Exercise 1
Answer these questions from the Weston forum thread, one per line, labeled (a), (b), (c):
(a) By what time does Gordon need to be in?
(b) What does overthemoon say is next to the pub at Channel View?
(c) How long is the Autotrail belonging to DJP's friend?
Exercise 2
Decide whether each statement agrees with the Weston forum thread. Answer yes or no, and quote the words that settle it.
(a) DJP's friend had booked the site previously by phone.
(b) After the owner of the Uphill site passed away, his wife allowed only motorhomes.
(c) DJP says the football ground is fine even when there is a match on.
Exercise 3
Rewrite the passage of the Weston forum thread starting at "Mikemoss: We will" and ending at "in for 8.30am).", swapping "the van" for "the motorhome".

Selected text
-=-=-

In Weston, have fish and chips at Papas - you won't regret it!


----------



## H1-GBV (Feb 28, 2006)

Mikemoss: We will be "dining out" so Papas is on the list. You couldn't recommend a Chinese could you? (Preferably Take Away!)

Gorselands has its attractions but I would have to take the van into town I guess, as the bus service probably would not be reliable early in the morning? (Need to be in for 8.30am).

Thanks - Gordon


----------



## overthemoon (May 12, 2010)

Sorry Gordon,
Forgot to mention there is a cracking Chinese takeaway next to the pub at Channel View, dos'nt get much better than that does it.


----------



## DJP (May 9, 2005)

> nice site at uphill on the beach at the end of western beach


Not very motorhome friendly. Friend was coming to see us in his Autotrail tag axle (8.5mtr) He had booked previously by phone. When he arrived they refused to let him stay saying "we don't want those things on our site" Nothing to do with the weather or ground conditions. Just plain nasty. They went to a site in Uphll.
Channel View is a way out of Weston being at Brean
Papa's, be prepared to queue and take lots of money, it is a bit pricey.
Football ground is OK unless there is a match on.
Uphill gets my vote.


----------



## reflogoff11 (Jun 8, 2008)

Hi,
The site in Uphill, (the one that all the Weston Golf Club members pass through on their way to the 5th Hole) is a definite no no for Motorhomes. 

Since the owner of the site passed away his wife decided to only allow caravans which stay the whole season.

It is a nice site, and was a loss to us Mechanical People.
Having said that, even when Motorhomes were allowed, none of the caravanners would even return a "Good Morning". 
Stayed there on two occasions, but kicked it into touch after receiving the cold shoulder on both visits.

Echo the remark about Papa`s Fish and Chip Restaurant. Be prepared to lose an arm and a leg.

Barrie.


----------



## H1-GBV (Feb 28, 2006)

Hi all - just a brief report on our successful trip.

We drove to several sites but they were mainly closed, full or unattractive to us.

-=-=-

Information shown

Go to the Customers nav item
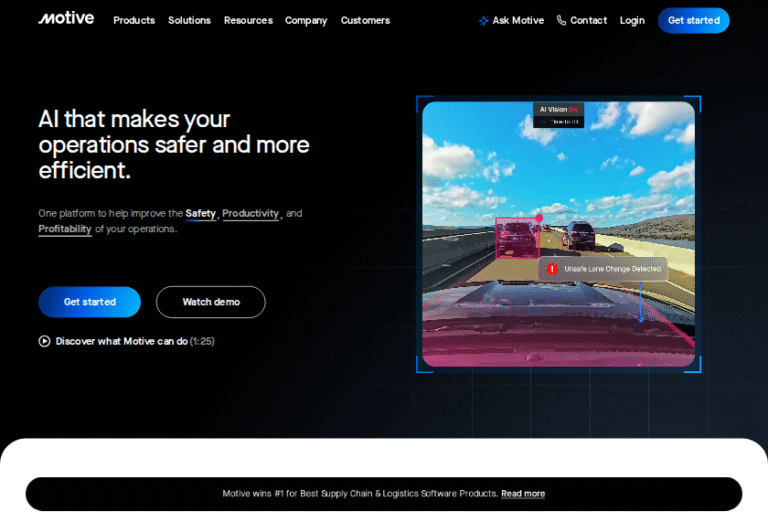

-=-=-

Reply 1
(a) 8.30am
(b) A cracking Chinese takeaway
(c) 8.5mtr

Reply 2
(a) Yes: "He had booked previously by phone."
(b) No: "his wife decided to only allow caravans which stay the whole season."
(c) No: "Football ground is OK unless there is a match on."

Reply 3
Mikemoss: We will be "dining out" so Papas is on the list. You couldn't recommend a Chinese could you? (Preferably Take Away!)

Gorselands has its attractions but I would have to take the motorhome into town I guess, as the bus service probably would not be reliable early in the morning? (Need to be in for 8.30am).